Published on July 23, 2020
Give a brief outline of your role at the University of Missouri.
My two primary positions are as coordinator of the Science Tutoring Program and founder-manager of the Study Plan Consultant Program, a new kind of academic coaching program I developed a few years ago that grew quickly and has become one of the hallmarks of my tenure here at the Learning Center. I teach college seminar classes every year that focus on student engagement, academic success and preparation for career and life during the college years and beyond. I also give many presentations on campus throughout the year to a variety of classes and groups on topics related to these issues.
Describe the Missouri College Learning Center Association for those who know nothing about it. What are the organization’s goals, practices and responsibilities, and why is it important?
The National College Learning Center Association (NCLCA) is the primary professional organization for learning center professionals at colleges and universities in the U.S. I’m a member of the NCLCA, as well as of the regional organization, the Missouri College Learning Center Association (MoCLCA). The mission of NCLCA is to support learning assistance professionals as they develop and maintain learning centers, programs and services to enhance student learning at the post-secondary level. MoCLCA seeks to do this at a local level.

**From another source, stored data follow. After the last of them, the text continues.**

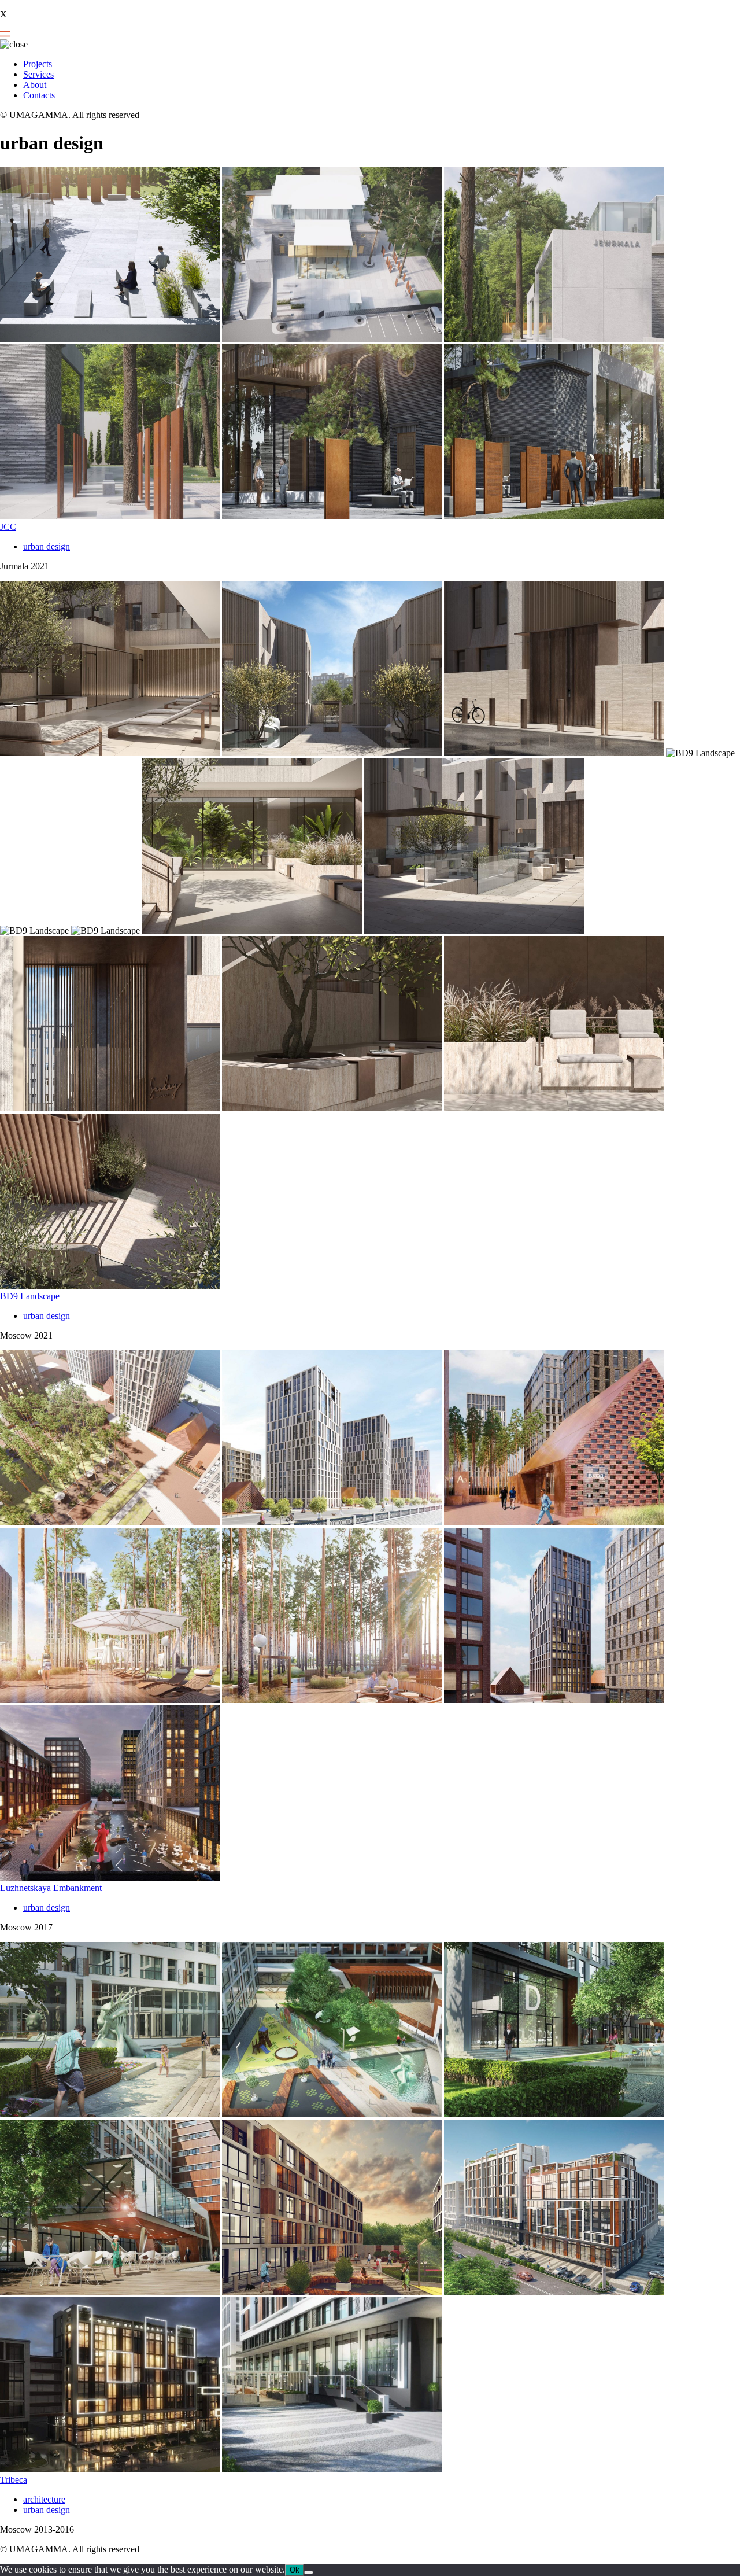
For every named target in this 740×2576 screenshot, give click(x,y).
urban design (46, 546)
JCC (8, 527)
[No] (308, 2572)
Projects (37, 64)
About (34, 85)
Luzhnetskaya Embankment (51, 1888)
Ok (294, 2570)
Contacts (39, 95)
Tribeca (13, 2480)
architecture (44, 2499)
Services (38, 74)
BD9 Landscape (30, 1296)
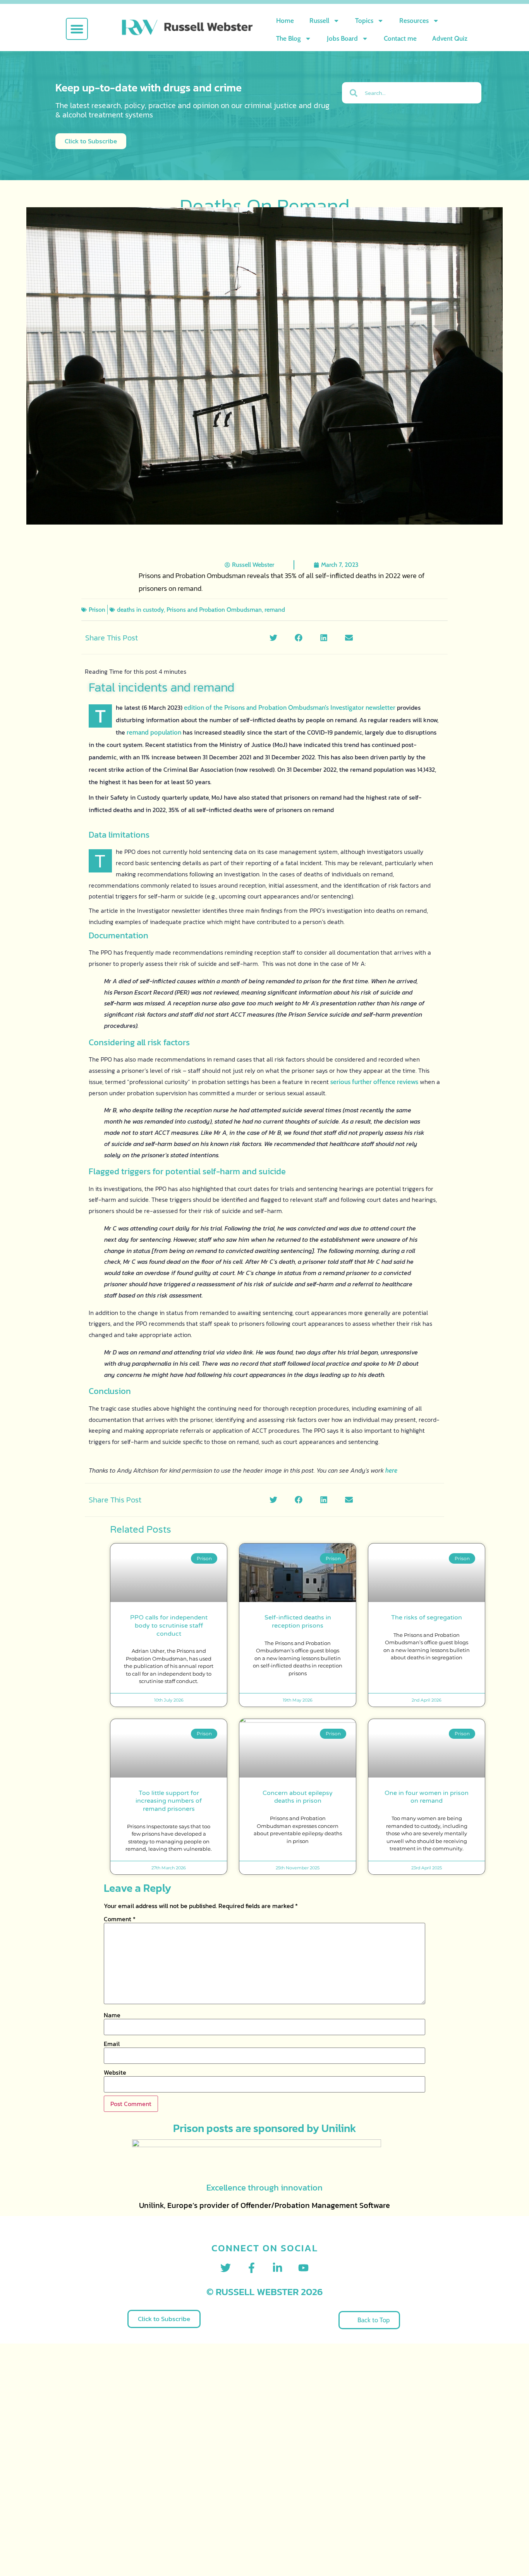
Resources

There are an infinite number of ways to present academic support to students. One thing we all agree on is that students need academic support at all levels to understand content and retain knowledge. On college campuses everywhere, the learning center is the hub of this academic support. At the University of Missouri, all students are encouraged to visit the Learning Center to discuss concerns relating to their academic success.
What have you gained as a member of MoCLCA?
Professionals in all fields need colleagues with whom they can collaborate, discuss common issues and who can support each other as challenges arise. MoCLCA is the gathering place for learning center professionals in the Missouri regional area. I am inspired and grateful for this important community, and I believe it is in our own selfish interests — as well as ethically responsible — to engage with our colleagues within this organization.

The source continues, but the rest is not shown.